Social isolation actually isn’t bad for your mental health. It just means that you spend time away from other people. Everyone needs that. Social isolation can cause bad things—like loneliness—or it can improve you. How you use social isolation changes how isolation influences you.
That’s why I have mixed feelings about it.
Look, I’m an extrovert. Keeping me in extended social isolation is like slow roasting me over a hot grill. My only consolation is that other extroverts are slow roasting right beside me.
However, social isolation has also become a Wise Teacher for me. This Wise Teacher made me look inside myself and understand myself. I faced old struggles that fought back like dragons, but I won the battle. My Wise Teacher trained me to be a Thoughtful Hero.
One of my inner dragons was Insecurity. He would say:
You aren’t good enough. Get better. You need people to like you. Get a beautiful girlfriend to be happy. You need social status. Take it all for yourself, now!
I killed him.
Then I learned this: chasing acceptance from others is stupid, and I want to dedicate my life to helping lonely people instead.

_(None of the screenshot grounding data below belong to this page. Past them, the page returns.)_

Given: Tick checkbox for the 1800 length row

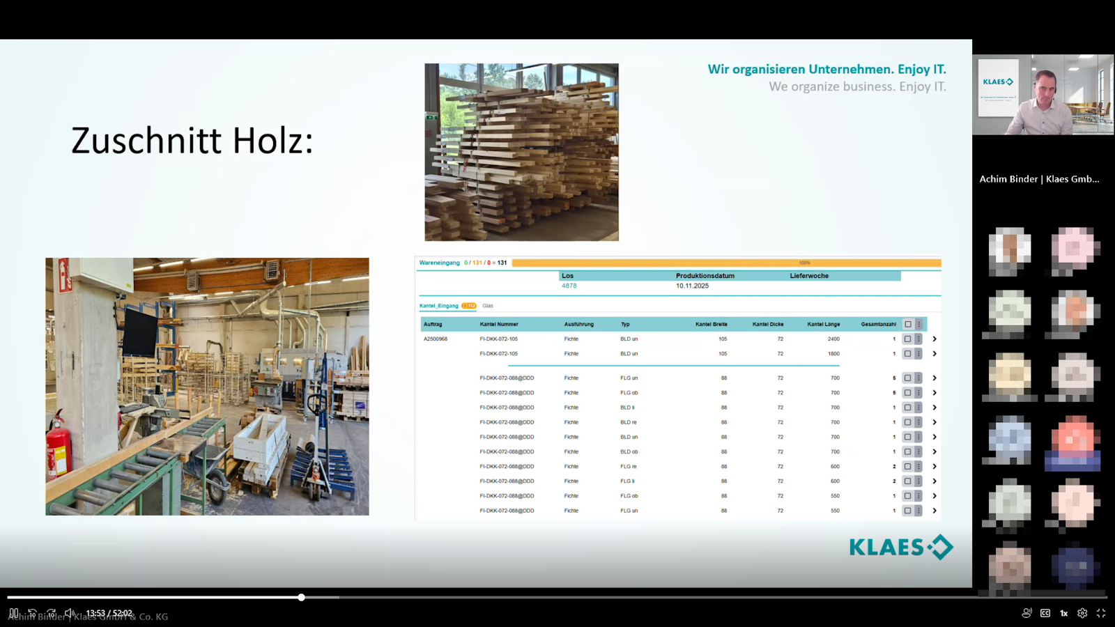Looking at the screenshot, I should pyautogui.click(x=908, y=354).
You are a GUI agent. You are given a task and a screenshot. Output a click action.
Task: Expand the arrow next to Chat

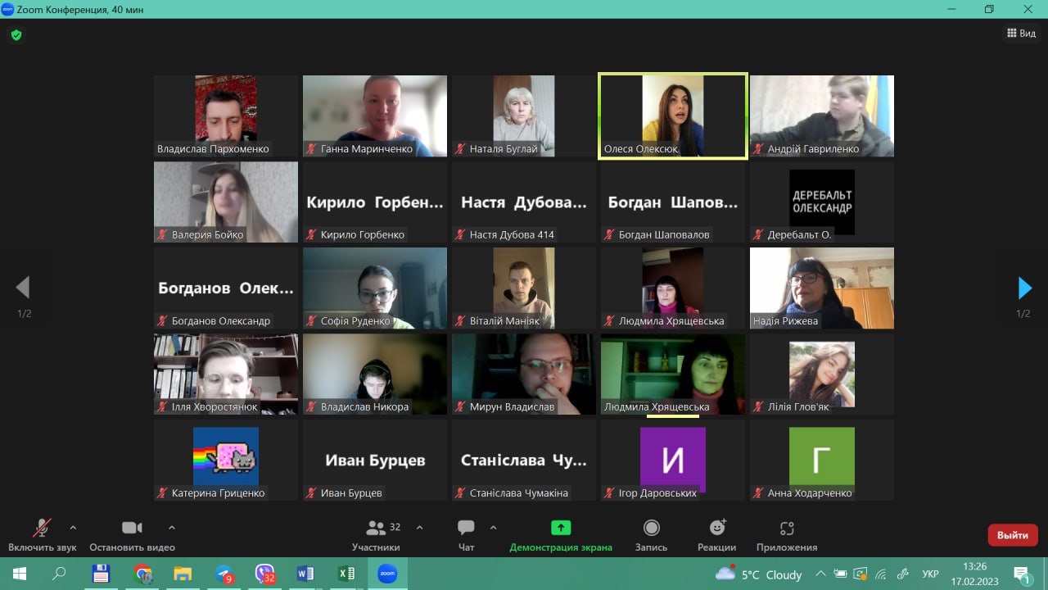tap(493, 528)
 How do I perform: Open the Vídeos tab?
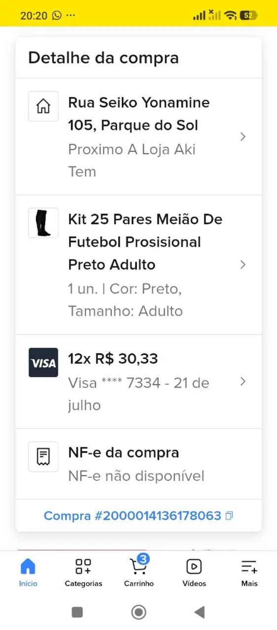[x=194, y=572]
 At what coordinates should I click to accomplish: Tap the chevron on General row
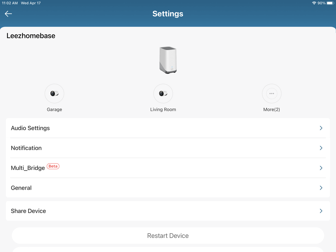321,188
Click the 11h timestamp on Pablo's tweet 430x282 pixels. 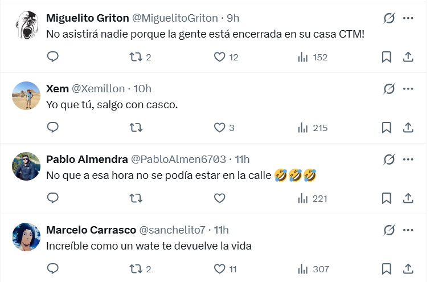(x=242, y=160)
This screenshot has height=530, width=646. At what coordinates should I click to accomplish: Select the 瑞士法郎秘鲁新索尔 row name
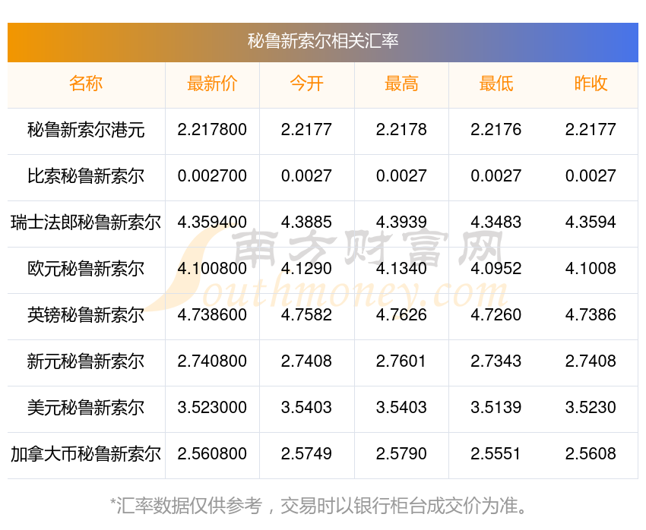[x=86, y=222]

This left me in a dilemma because the worldwide lockdown makes it impossible to meet new people—to reach lonely people. Still, I had to accept social isolation and reject insecurity. That’s when I realized that even though I can’t see people now, I can still improve my people skills.
The tips I will share here are habits I have practiced, and in the few social interactions I have had, they have helped immensely.

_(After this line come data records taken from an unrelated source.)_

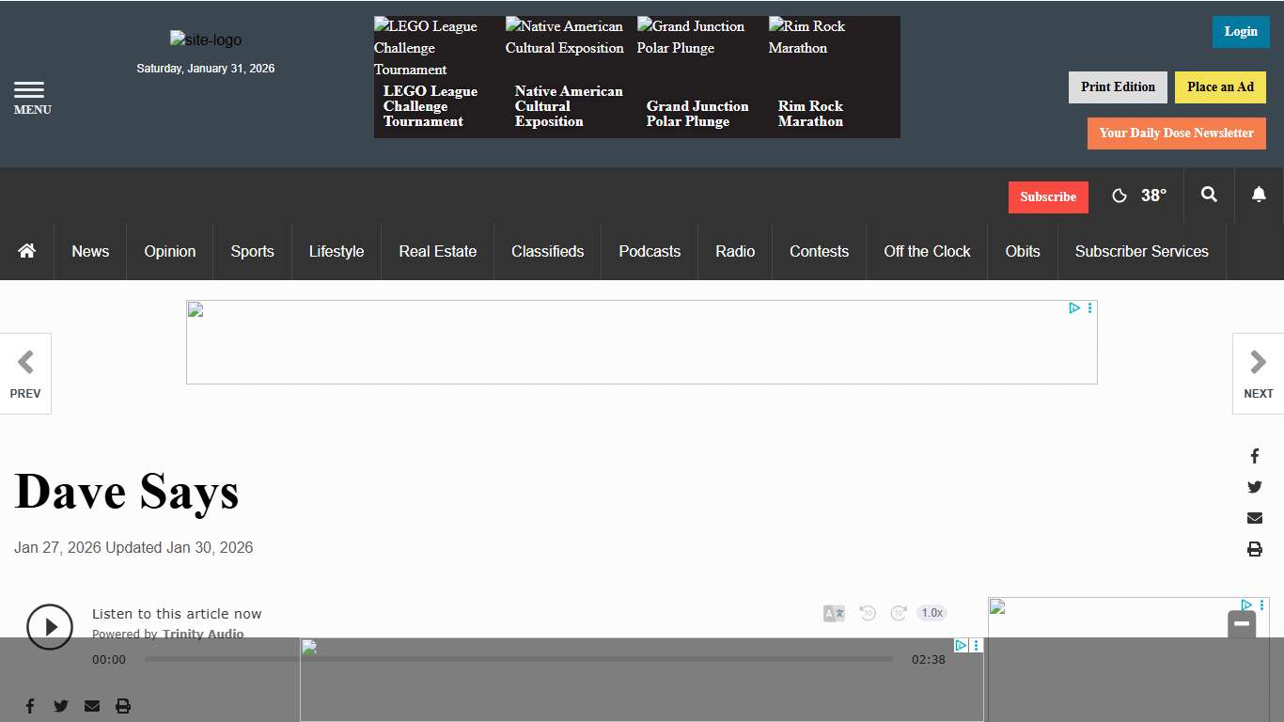Share article on Twitter from right sidebar
Image resolution: width=1284 pixels, height=722 pixels.
[1254, 487]
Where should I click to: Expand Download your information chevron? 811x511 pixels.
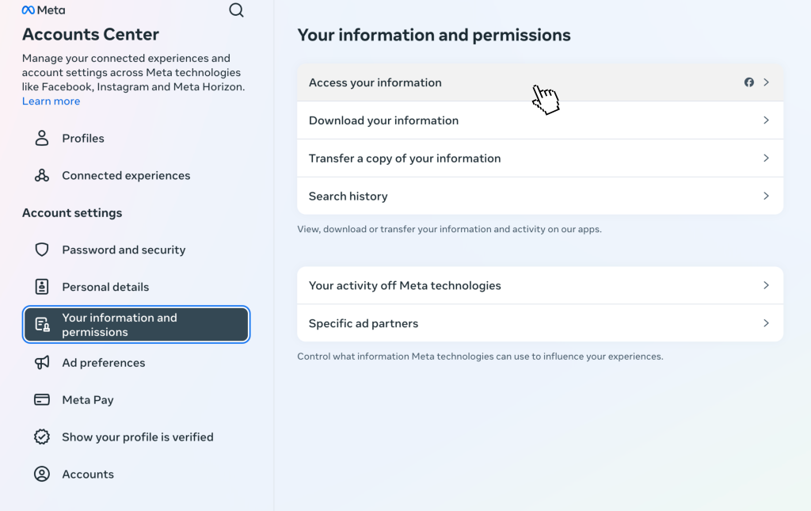766,120
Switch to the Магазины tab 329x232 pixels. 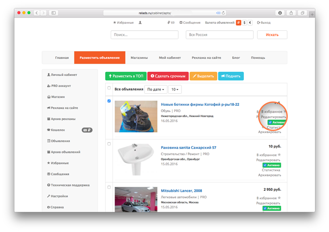(139, 58)
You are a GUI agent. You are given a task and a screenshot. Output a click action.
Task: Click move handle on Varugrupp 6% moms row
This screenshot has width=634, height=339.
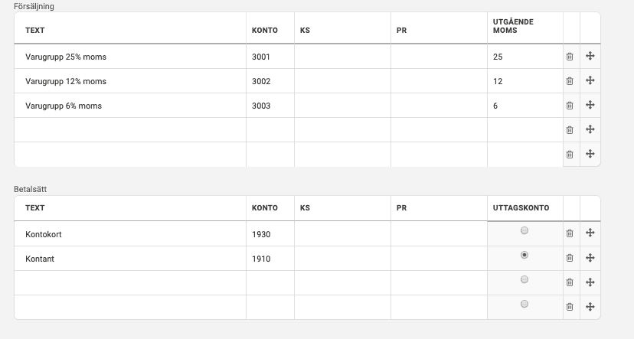(590, 105)
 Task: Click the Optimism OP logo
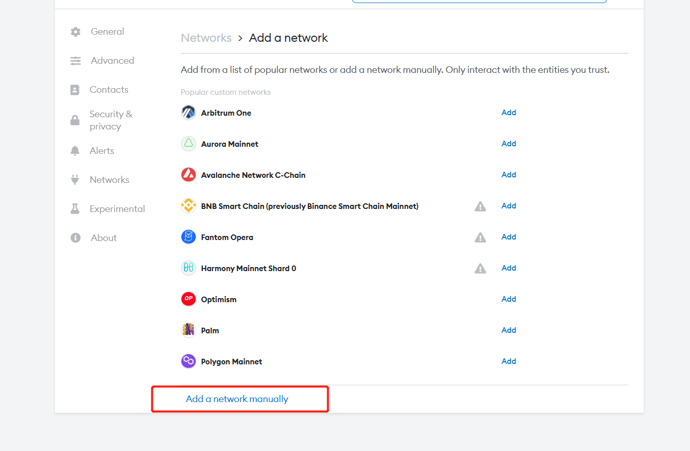[x=189, y=299]
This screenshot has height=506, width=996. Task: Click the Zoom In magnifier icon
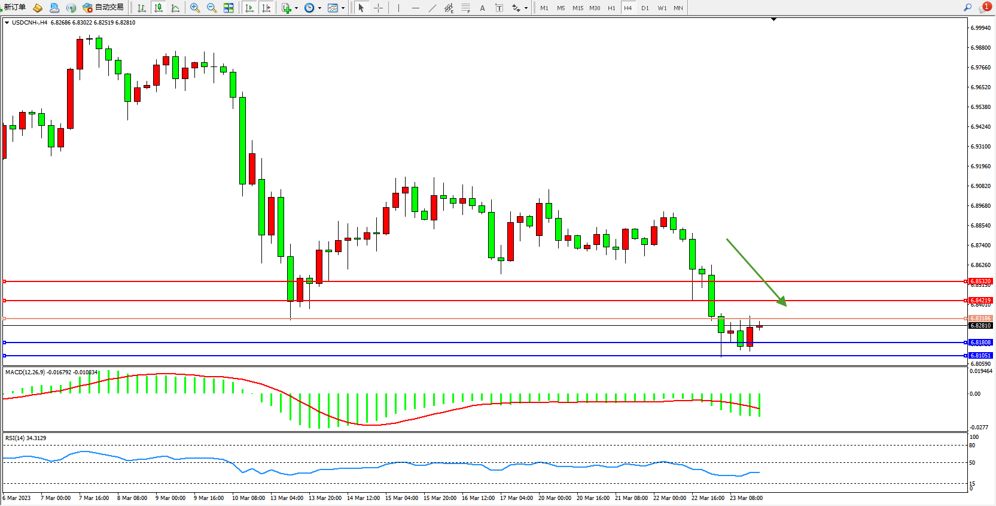[195, 8]
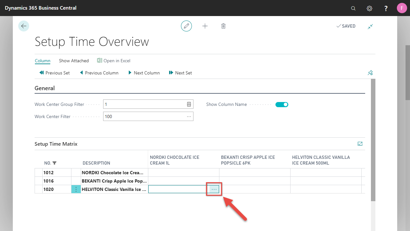Click the back arrow button
Screen dimensions: 410x231
click(24, 26)
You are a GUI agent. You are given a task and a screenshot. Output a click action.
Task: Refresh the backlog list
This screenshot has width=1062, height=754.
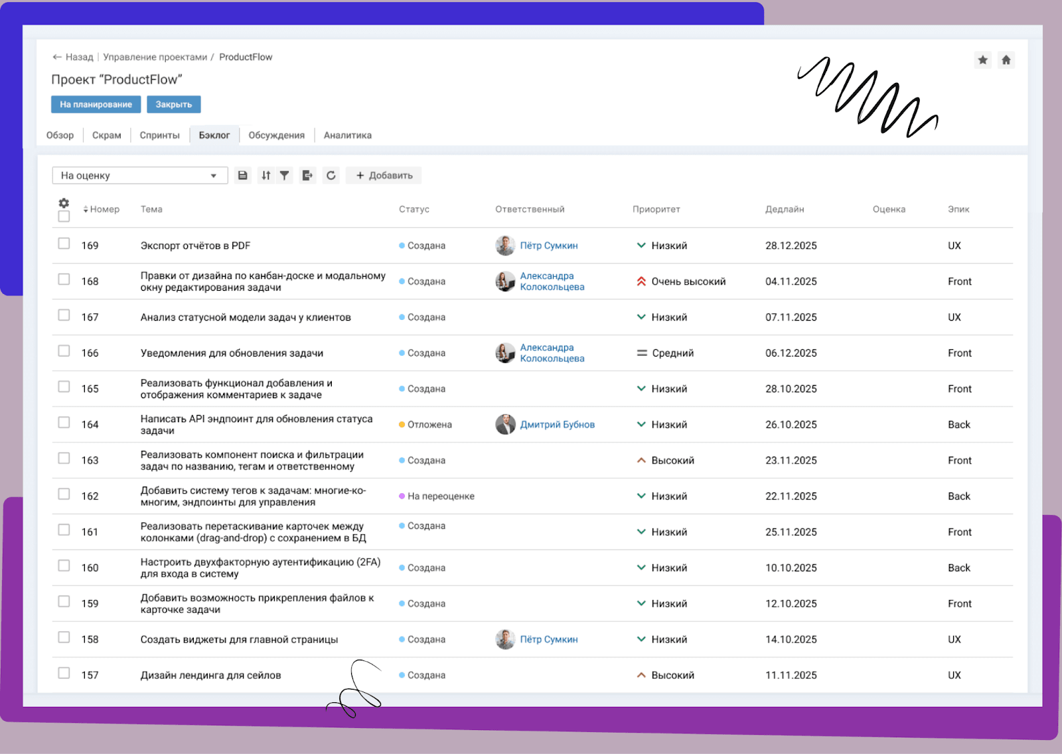(331, 175)
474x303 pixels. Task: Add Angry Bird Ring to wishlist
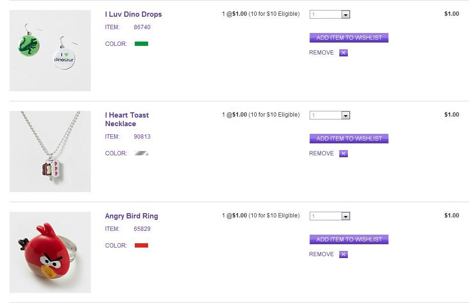[349, 239]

They may or may not help you, but I recommend giving them a try!
Work
The first tip is simple: work.
I’m getting tired of beating this particular dead horse, so here’s a link and a quote to explain:
By [work] I don’t necessarily mean a passion or anything like that. Just pick something you find interesting, and work hard at getting better at it. Communities naturally form around shared interests. People like doing things they enjoy with other people. Even if you aren’t good at holding conversations, you can still do things with others, and having that human presence provides opportunities to improve your social skills. With a skill, you will have a better chance of finding a good community.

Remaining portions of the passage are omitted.